And one of these presently opening, he stumbled in with the crush, to hold his breath in vain effort to make himself smaller, gaze in cross-eyed embarrassment at the abundant and nobly undisguised back of the lady of distinction in front of him, and stand on tiptoes to spare those of the man behind him; while the cage descended with maddening deliberation.
If he had but guessed the identity of the man in the rear, the chances are he would have (thoughtlessly of course) brought down his heels upon the other's toes with all his weight on top of them. But in his ignorance P. Sybarite was diligent to keep the peace.
Liberated on the lower floor, he found his lackey, resumed hat and coat, and mounted guard in the lobby opposite the elevators.
Miss Blessington procrastinating consistently with her warning, he schooled himself to patience, mildly diverted by inspection of those who passed him, going out.
At the side-street entrance, the crush of ante-room and elevators was duplicated, people jamming the doorway and overflowing to the sidewalk while awaiting their motor-cars and carriages.
But through the Fifth Avenue entrance only the thin stream of those intending to walk was trickling away.
After a time P. Sybarite discovered Mr. Bayard Shaynon not far off, like himself waiting and with a vigilant eye reviewing the departing, the while he talked in close confidence with one who, a stranger to P. Sybarite, was briefly catalogued in his gallery of impressions as "hard-faced, cold-eyed, middle-aged, fine-trained but awkward--very likely, nouveau riche;" and with this summary, dismissed from the little man's thoughts.
When idly he glanced that way a second time, the younger Shaynon was alone, and had moved nearer; his countenance impassive, he looked through and beyond P. Sybarite a thought too ostentatiously.

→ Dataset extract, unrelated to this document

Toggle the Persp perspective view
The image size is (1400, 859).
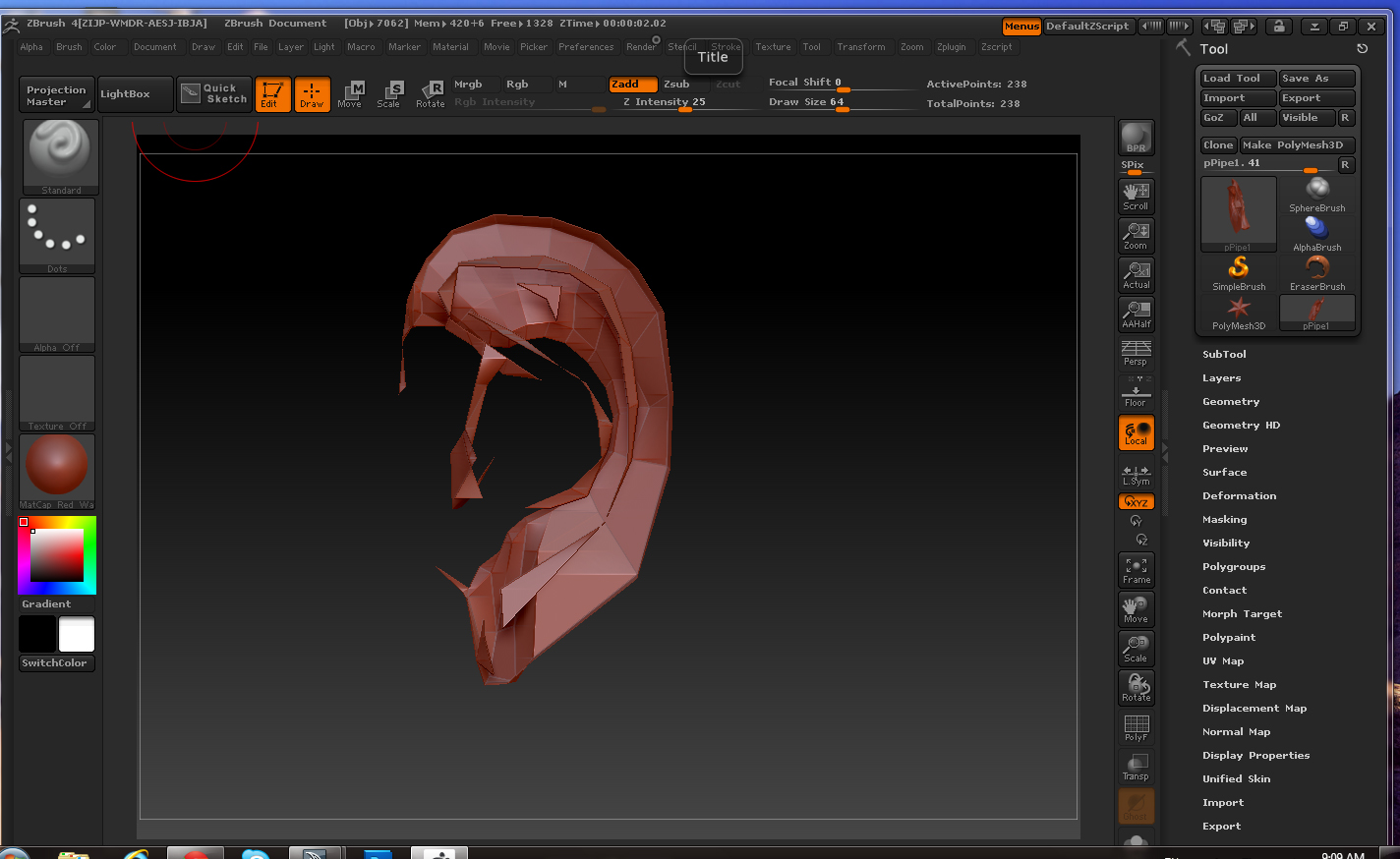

But when eventually Marian appeared, he was instant to her side, forestalling even the alert flanking movement of P. Sybarite.
"You're quite ready, Marian?" Shaynon asked; and familiarly slipped a guiding hand beneath the arm of the girl--with admirable effrontery ignoring his earlier dismissal.
On the instant, halting, the girl turned to him a full, cold stare.
"I prefer you do not touch me," she said clearly, yet in low tones.
"Oh, come!" he laughed uneasily. "Don't be foolish--"
"Did you hear me, Bayard?"
"You're making a scene--" the man flashed, colouring darkly.
"And," P. Sybarite interjected quietly, "I'll make it worse if you don't do as Miss Blessington bids you."
With a shrug, Shaynon removed his hand; but with no other acknowledgment of the little man's existence, pursued indulgently: "You have your carriage-call check ready, Marian? If you'll let me have it--"
"Let's understand one another, once and for all time, Bayard," the girl interrupted. "I don't wish you to take me home. I prefer to go alone. Is that clear? I don't wish to feel indebted to you for even so slight a service as this," she added, indicating the slip of pasteboard in her fingers. "But if Mr. Sybarite will be so kind--"
The little man accepted the card with no discernible sign of jubilation over Shaynon's discomfiture.
"Thank you," he said mildly; but waited close by her side.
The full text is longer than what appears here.